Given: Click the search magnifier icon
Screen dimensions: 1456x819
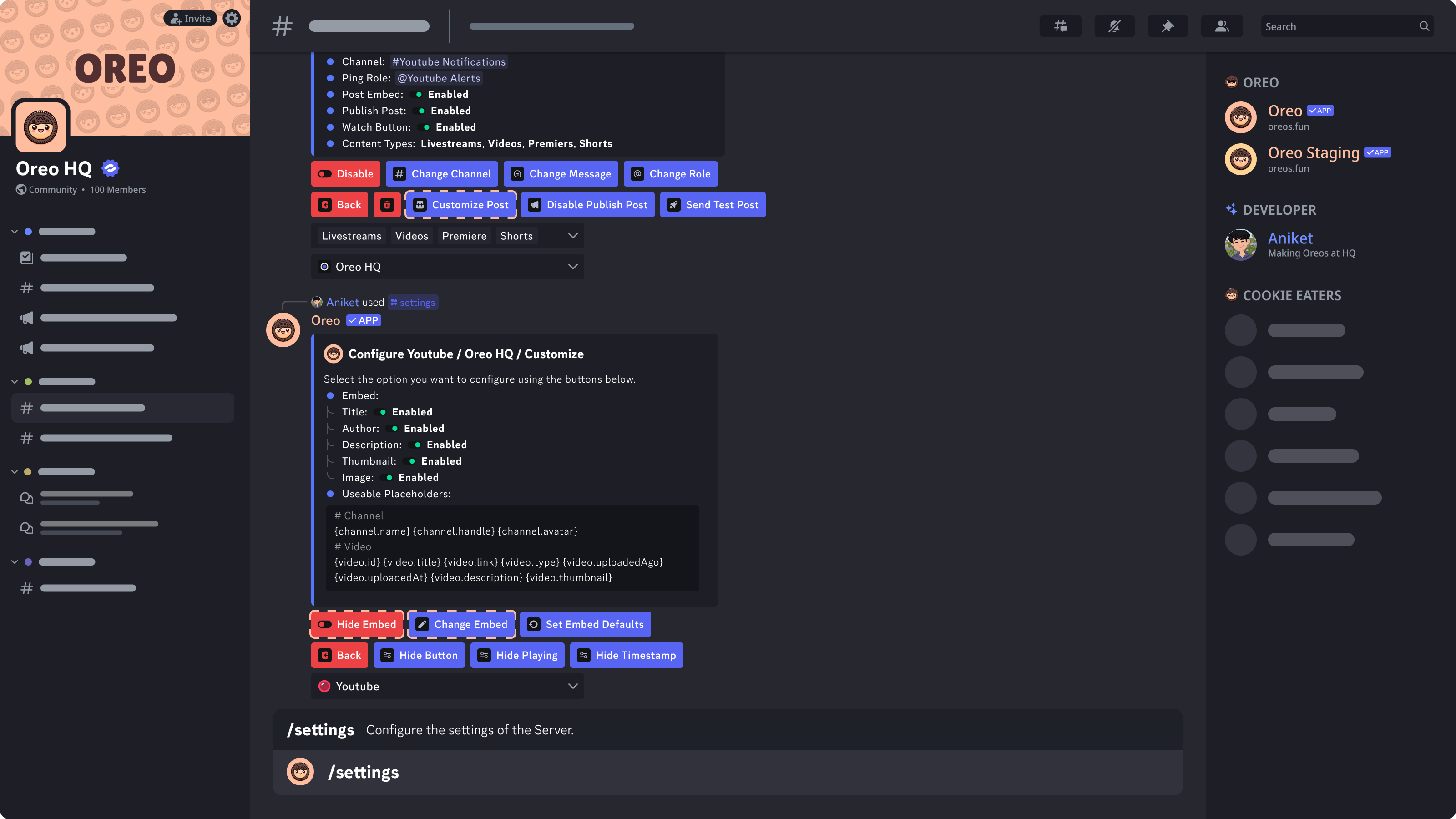Looking at the screenshot, I should [x=1424, y=26].
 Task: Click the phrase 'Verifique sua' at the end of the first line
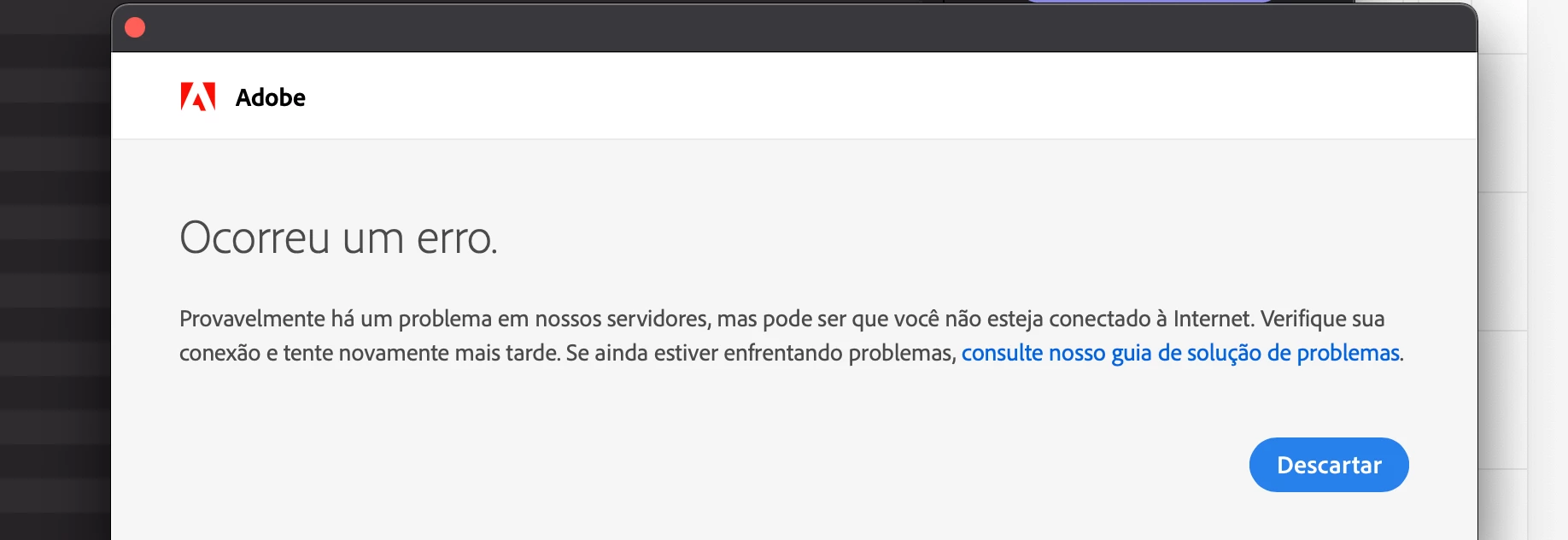[1323, 319]
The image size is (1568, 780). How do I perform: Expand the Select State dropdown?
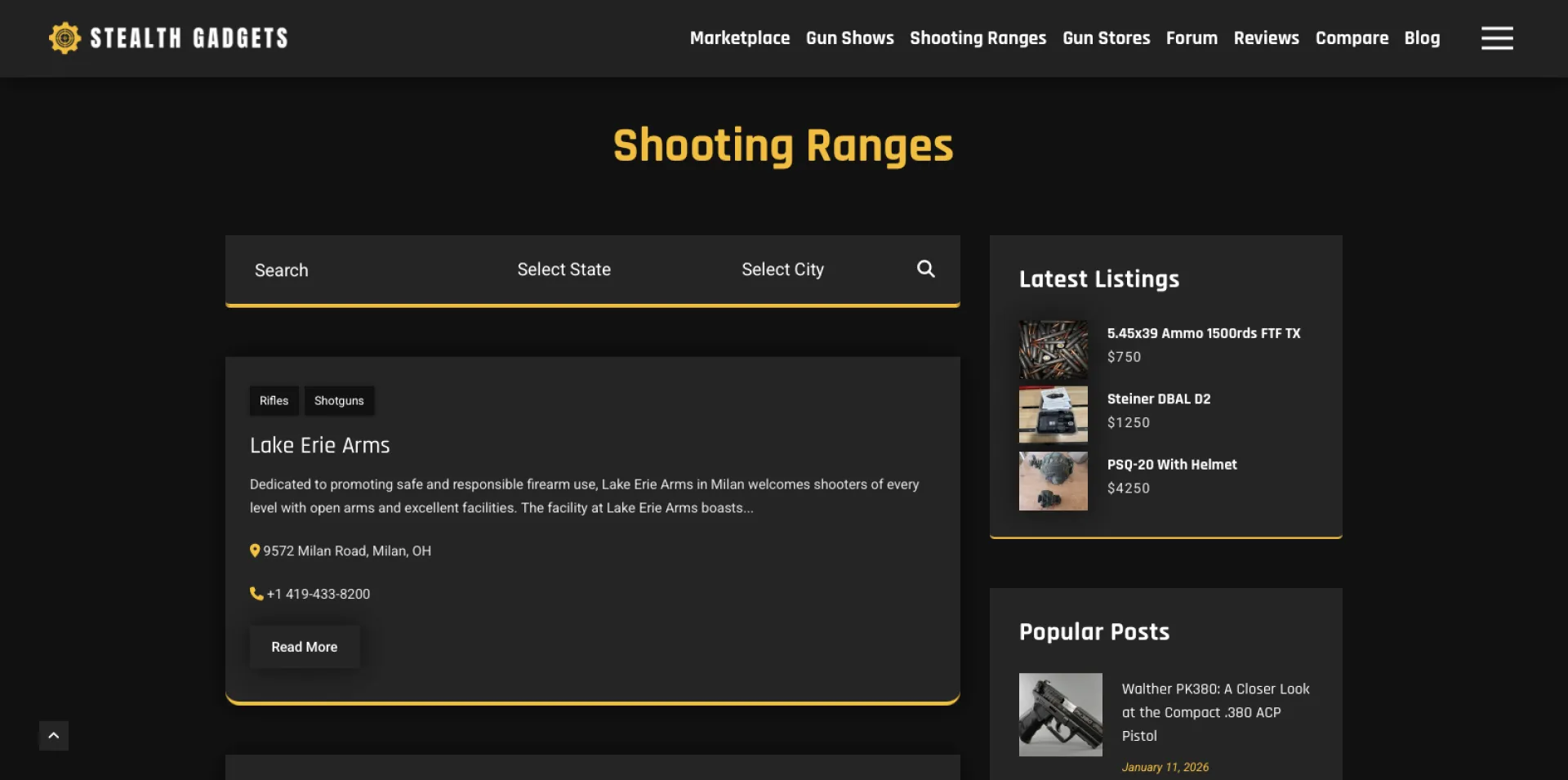point(564,270)
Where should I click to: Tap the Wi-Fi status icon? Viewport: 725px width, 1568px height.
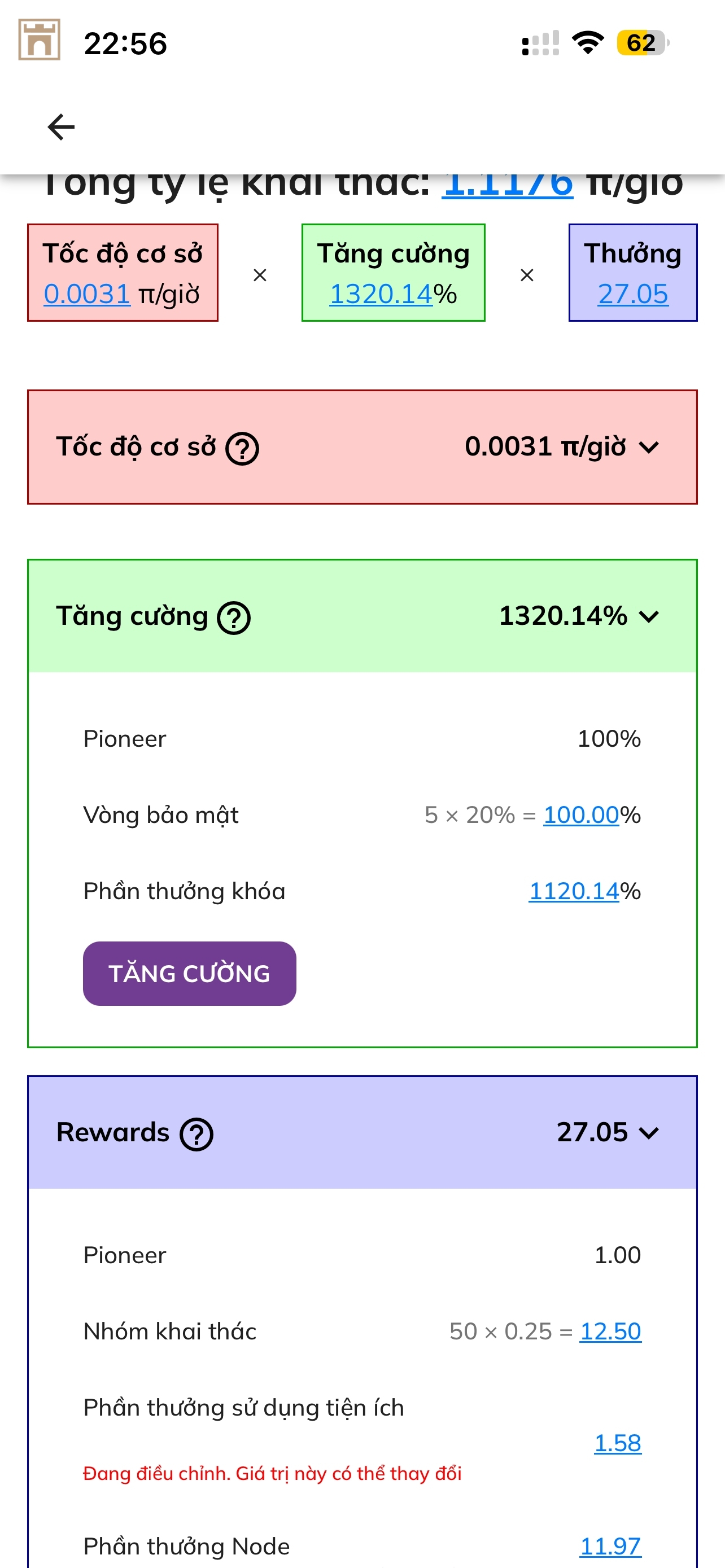[x=587, y=42]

--

▶ **WHAT THE TASK ASKS**
Leave every picture out. Retype the remaining data exactly.

▶ **EXERCISE OUTPUT**
Given: Click the search magnifier icon
Screen dimensions: 1456x819
Looking at the screenshot, I should [x=1424, y=26].
 Task: Click the phrase 'Verifique sua' at the end of the first line
[1323, 319]
The image size is (1568, 780). How do I perform: Expand the Select State dropdown?
point(564,270)
Where should I click to: Tap the Wi-Fi status icon? Viewport: 725px width, 1568px height.
[x=587, y=42]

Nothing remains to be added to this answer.